In
the interim, at your service,
NEIL
SEMPLE.
He had already selected Adrian Beekman as his second. He was a young man of wealth and good family, exceedingly anxious for social distinction, and, moreover, so fastidiously honourable that Neil felt himself in his hands to be beyond reproach. As he anticipated, Beekman accepted the duty with alacrity, and, indeed, so promptly carried out his principal’s instructions, that he found Captain Hyde still sleeping when he waited upon him. But Hyde was neither astonished nor annoyed. He laughed lightly at “Mr. Semple’s impatience of offence,” and directed Mr. Beekman to Captain Earle as his second; leaving the choice of swords and of the ground entirely to his direction.
“A more civil, agreeable, handsome gentleman, impossible it would be to find; and I think the hot haughty temper of Neil is to blame in this affair,” was Beekman’s private comment. But he stood watchfully by his principal’s interests, and affected a gentlemanly disapproval of Captain Hyde’s behaviour.
And lightly as Hyde had taken the challenge, he was really more disinclined to fight than Neil was. In his heart he knew that Semple had a just cause of anger; “but then,” he argued, “Neil is a proud, pompous fellow, for whom I never assumed a friendship. His father’s hospitality I regret in any way to have abused; but who the deuce could have suspected that Neil Semple was in love with the adorable Katherine? In faith, I did not at the first, and now ’tis too late. I would not resign the girl for my life; for I am sensible that life, if she is another’s, will be a very tedious thing to me.”

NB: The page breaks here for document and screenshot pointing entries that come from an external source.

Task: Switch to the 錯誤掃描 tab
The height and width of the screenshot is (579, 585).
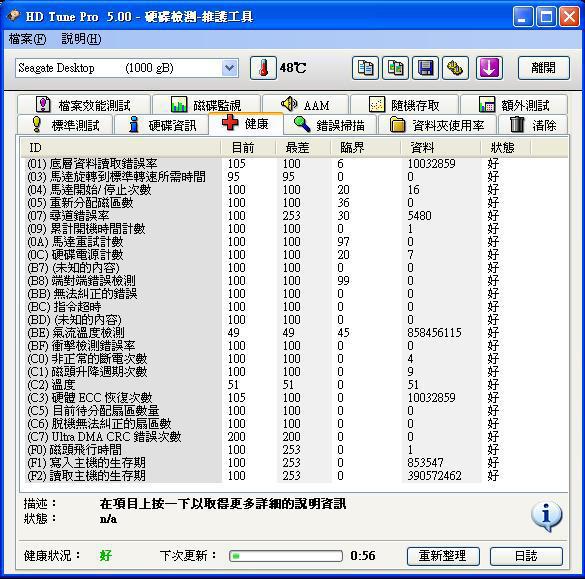Action: (x=330, y=125)
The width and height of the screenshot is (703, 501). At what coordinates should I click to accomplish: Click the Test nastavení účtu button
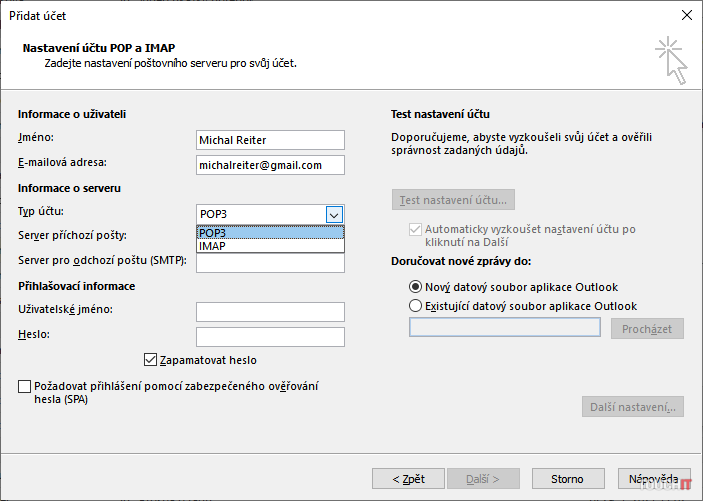click(x=453, y=200)
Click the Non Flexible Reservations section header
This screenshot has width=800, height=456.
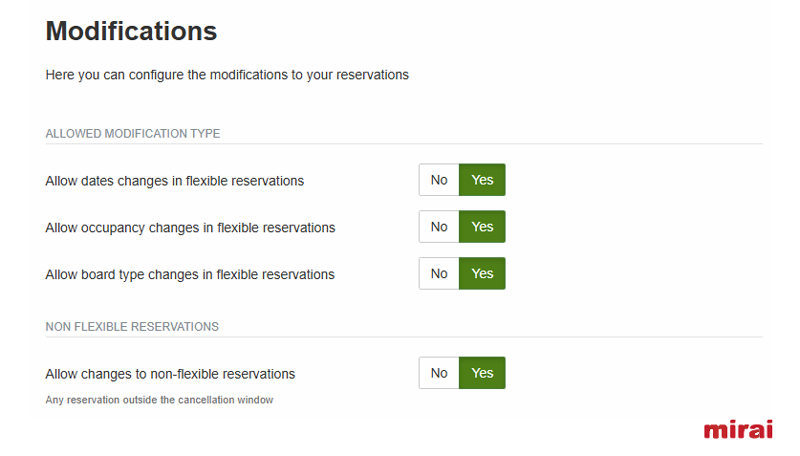[x=132, y=326]
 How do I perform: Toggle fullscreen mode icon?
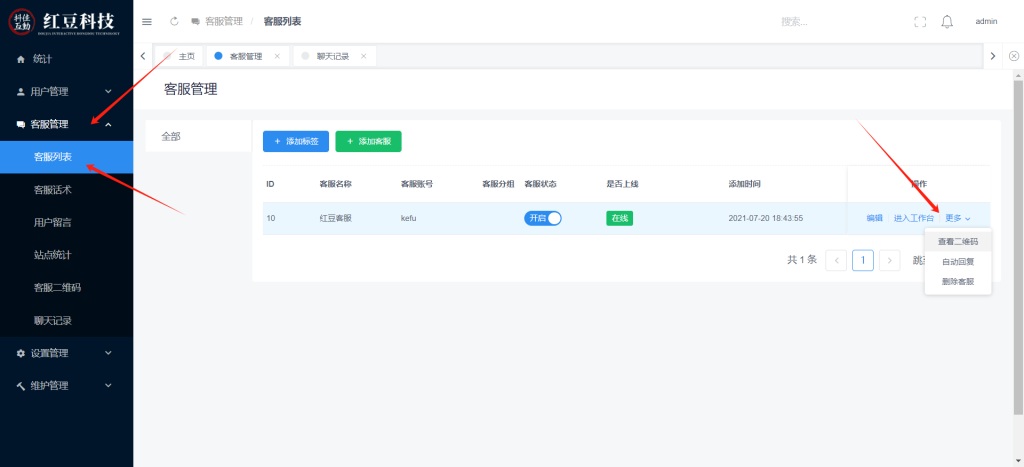pos(920,22)
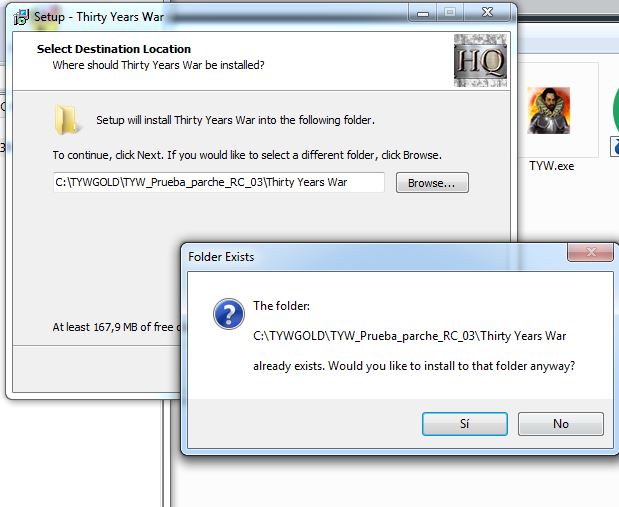Click the disabled maximize button of Setup
Viewport: 619px width, 507px height.
(x=449, y=13)
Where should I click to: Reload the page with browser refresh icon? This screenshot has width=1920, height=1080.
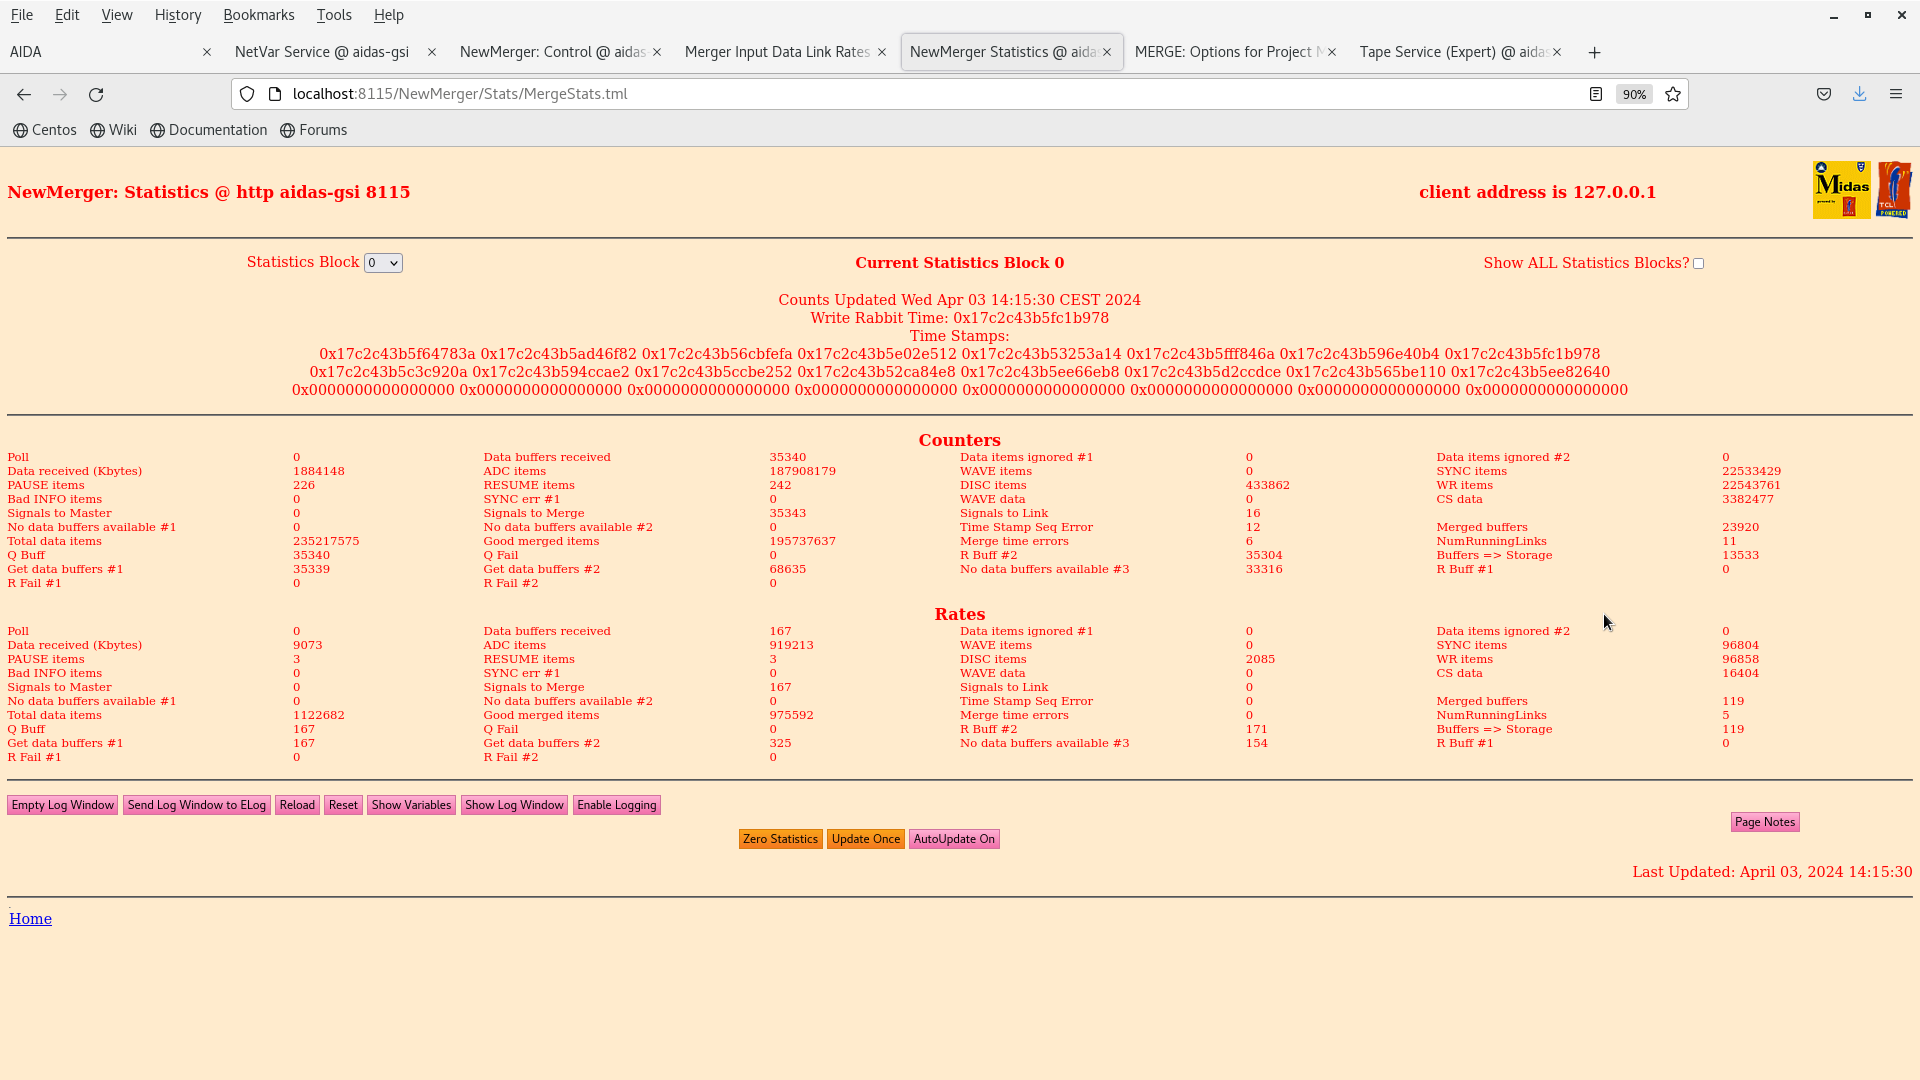[x=96, y=94]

All day Neil was busy in making his will, and in disposing of his affairs. He knew himself well enough to be certain, that, if he struck the first blow, he would not hesitate to strike the death blow, and that nothing less than such conclusion would satisfy him. Hyde also anticipated a deathly persistence of animosity in his opponent, and felt equally the necessity for some definite arrangement of his business. Unfortunately, it was in a very confused state. He owed many debts of honour, and Cohen’s bill was yet unsettled. He drank a cup of coffee, wrote several important letters, and then went to Fraunce’s, and had a steak and a bottle of wine. During his meal his thoughts wandered between Katherine and the Jew Cohen. After it he went straight to Cohen’s store.
It happened to be Saturday; and the shutters were closed, though the door was slightly open, and Cohen was sitting with his granddaughter in the cool shadows of the crowded place. Hyde was not in a ceremonious mood, and he took no thought of it being the Jew’s sabbath. He pushed wider the door, and went clattering into their presence; and with an air of pride and annoyance the Jew rose to meet him. At the same time, by a quick look of intelligence, he dismissed Miriam; but she did not retreat farther than within the deeper shadows of some curtains of stamped Moorish leather, for she anticipated the immediate departure of the intruder.